Ils ont réalisé des bénéfices énormes lors du trimestre écoulé.
La pandémie a dopé l’activité des GAFA. Pour preuve, Amazon, le leader du commerce en ligne, a vu en un an ses revenus exploser de 37% pour atteindre 96 milliards de dollars au troisième trimestre.
Idem pour les deux géants de la publicité numérique Facebook et Google. Ce dernier a engrangé un chiffre d’affaires d’un peu plus de 46 milliards de dollars, soit une hausse de 14%, pour un bénéfice de plus de 11 milliards sur un an.
Quant à Facebook, qui détient également, Instagram, Messenger et WhatsApp, le groupe dégage un bénéfice net de près de 8 milliards de dollars et ce malgré le boycott cet été de plus de 400 annonceurs en désaccord avec la modération des contenus sur ses réseaux sociaux.

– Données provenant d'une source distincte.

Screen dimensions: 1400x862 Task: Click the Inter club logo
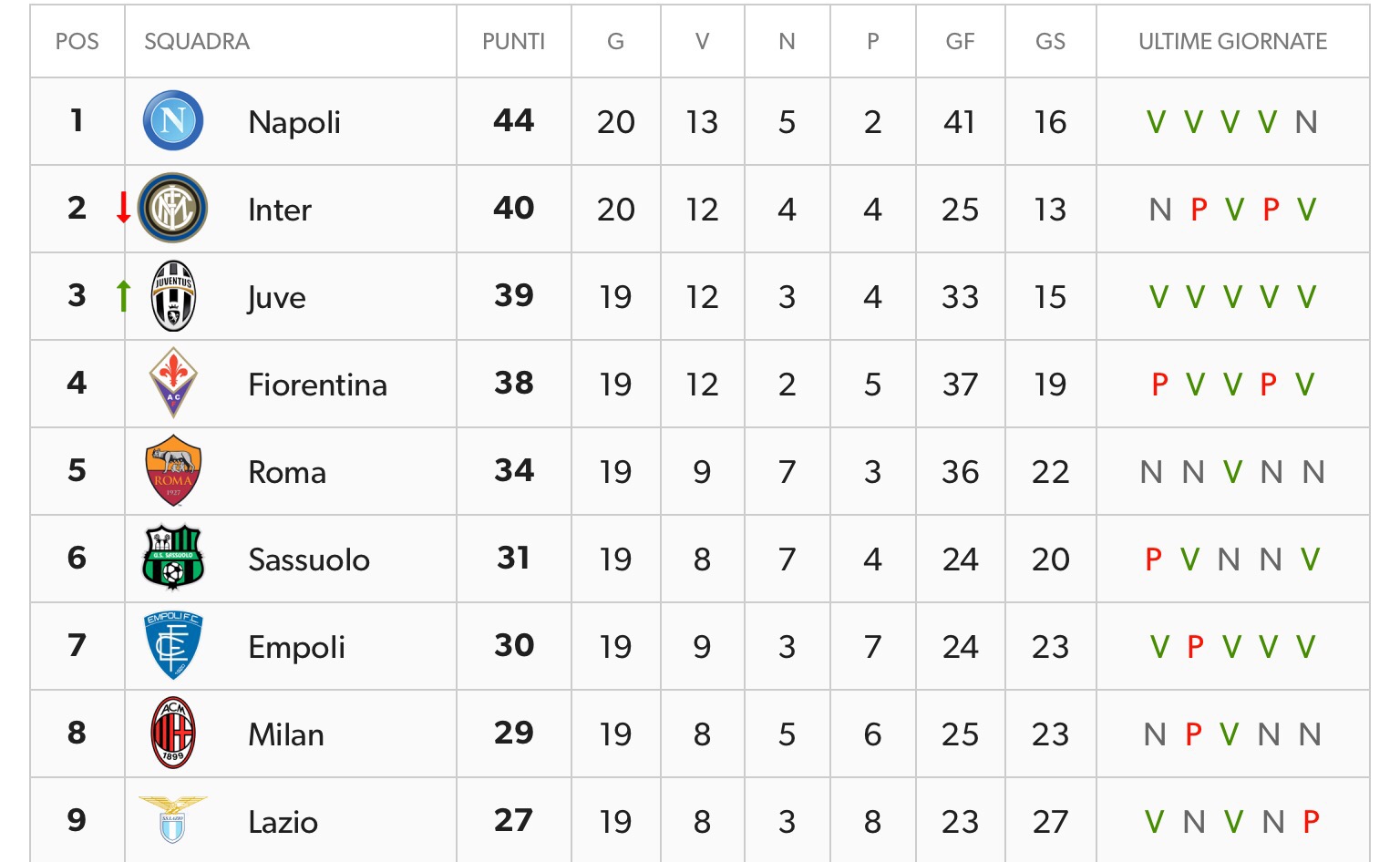tap(173, 208)
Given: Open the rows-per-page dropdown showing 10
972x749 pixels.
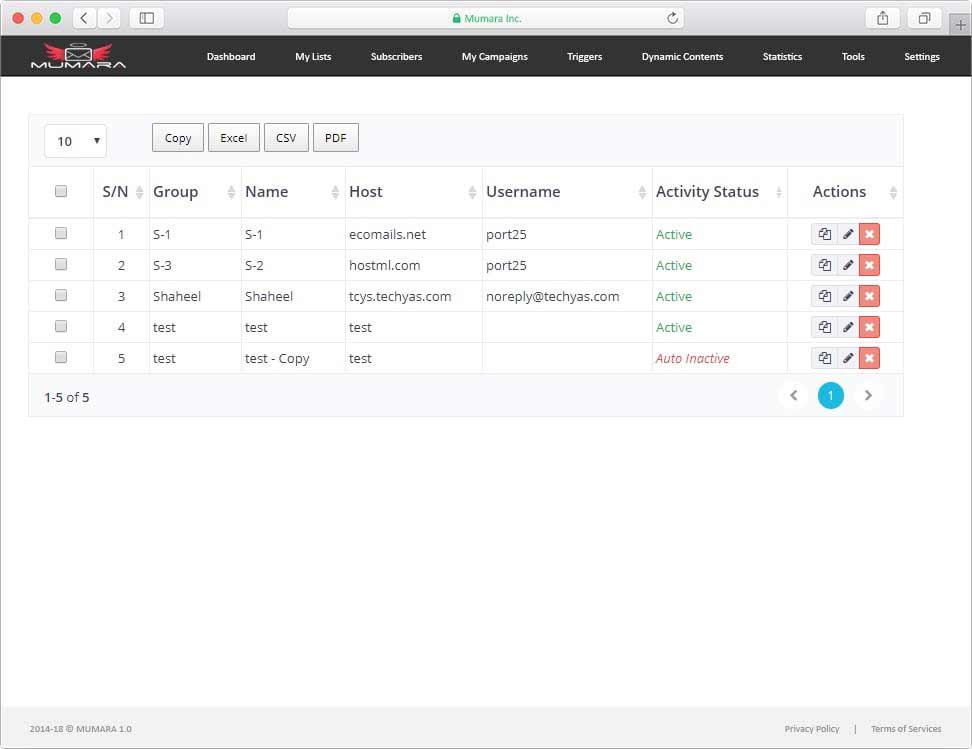Looking at the screenshot, I should point(74,141).
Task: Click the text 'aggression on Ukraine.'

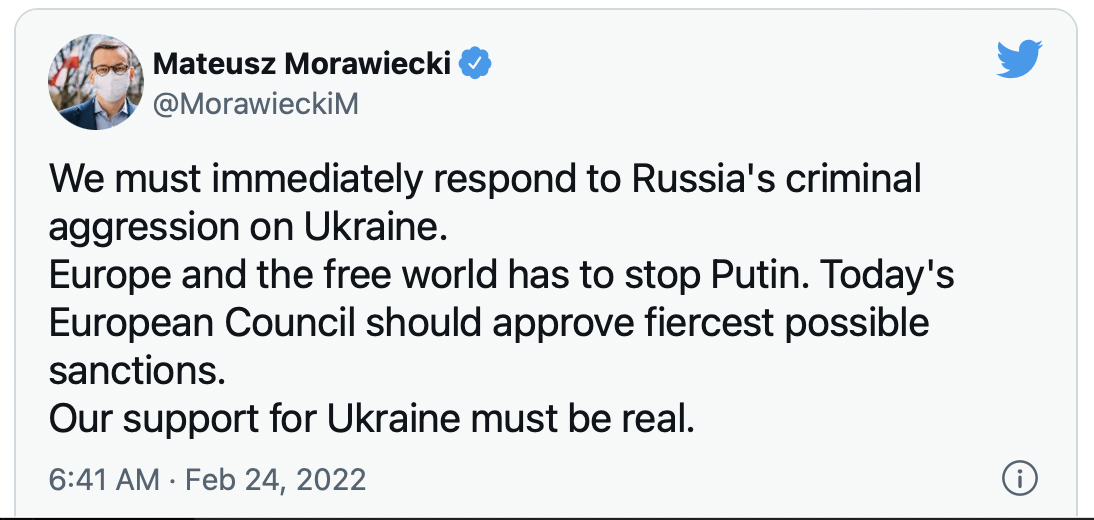Action: point(248,229)
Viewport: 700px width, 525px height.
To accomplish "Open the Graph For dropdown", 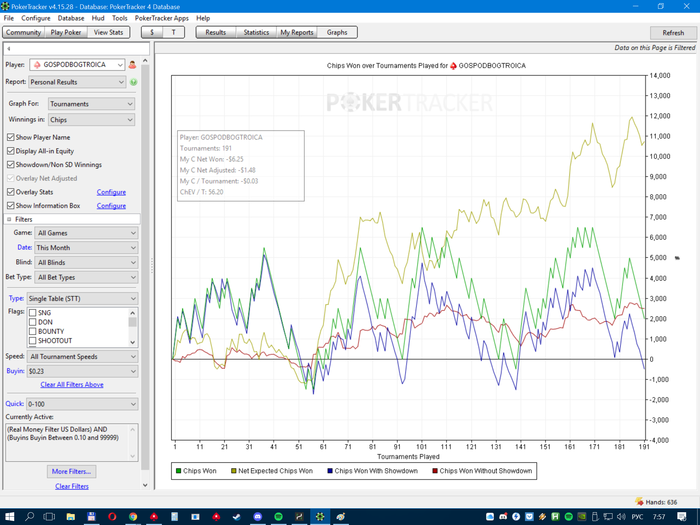I will point(84,104).
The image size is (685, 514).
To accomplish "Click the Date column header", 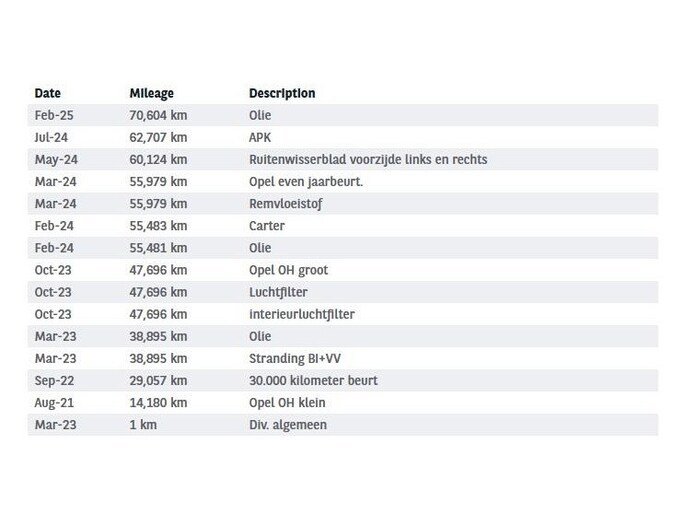I will (48, 93).
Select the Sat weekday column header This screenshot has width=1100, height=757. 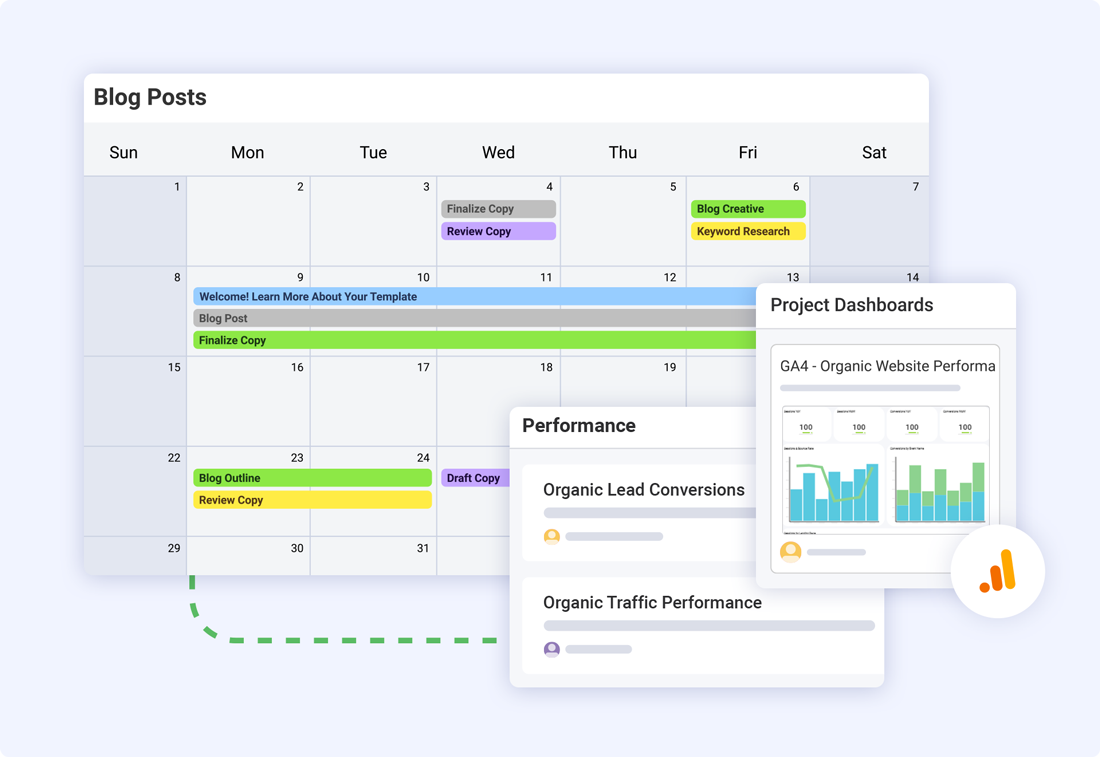(874, 152)
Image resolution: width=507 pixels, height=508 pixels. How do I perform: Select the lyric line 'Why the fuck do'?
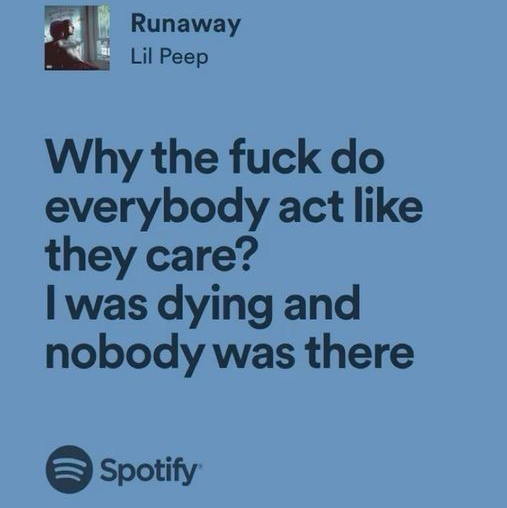pos(215,159)
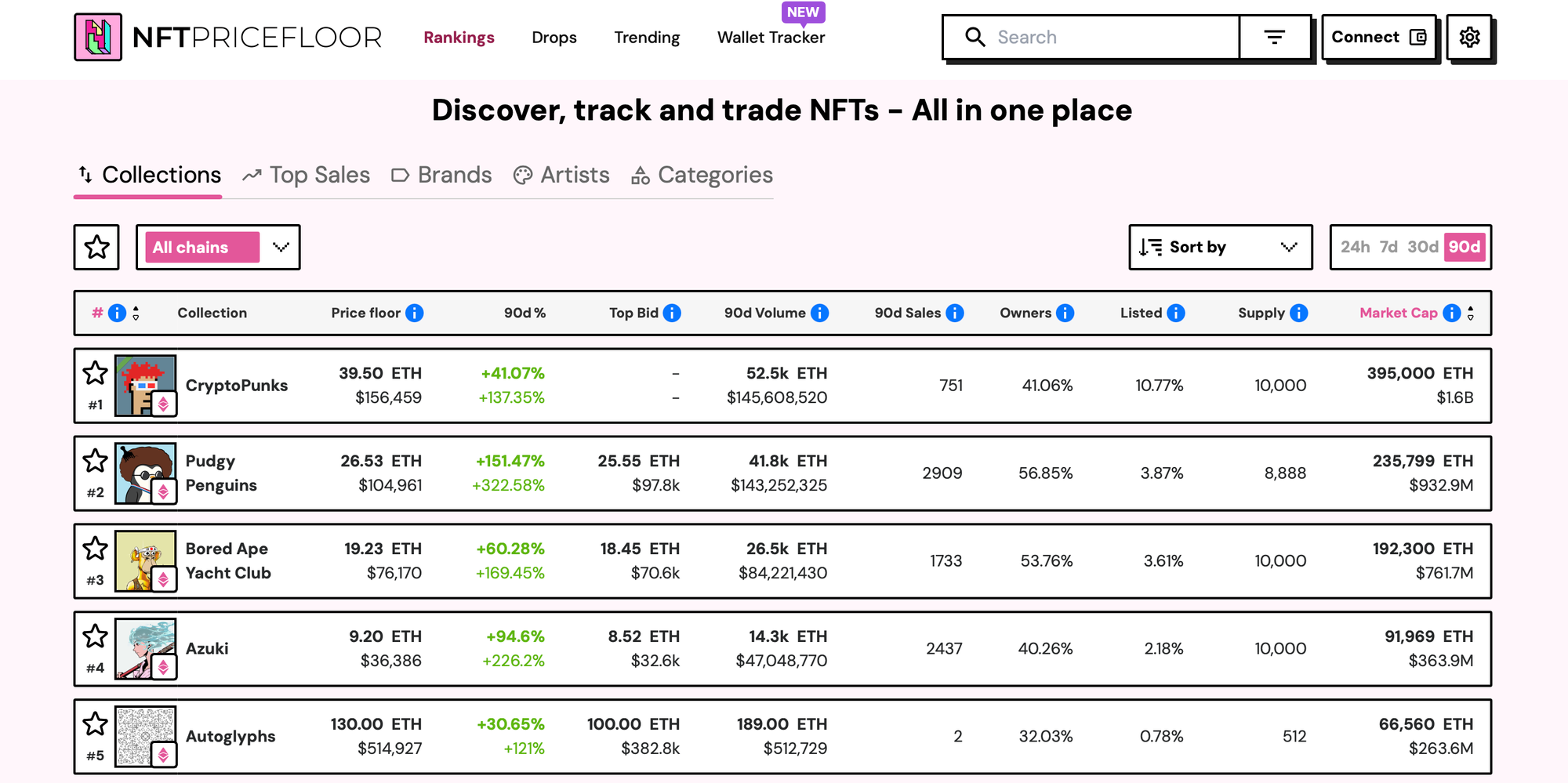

Seul Apple est en recul. Sur un an, son chiffre d’affaires n’a augmenté que de 1% en raison d’une baisse de 20% de ses ventes d’iPhones, et d’un effondrement de ses ventes sur le marché chinois.
Au cœur des critiques
Les bons résultats des GAFA montrent qu’ils sont peu sensibles aux critiques des politiques. Mais le vent pourrait tourner. Les quatre sociétés affrontent des enjeux de taille. Toutes sont accusées par les autorités de la concurrence d’abus de position dominante sur leurs marchés respectifs, des réseaux sociaux aux plateformes de vente en ligne.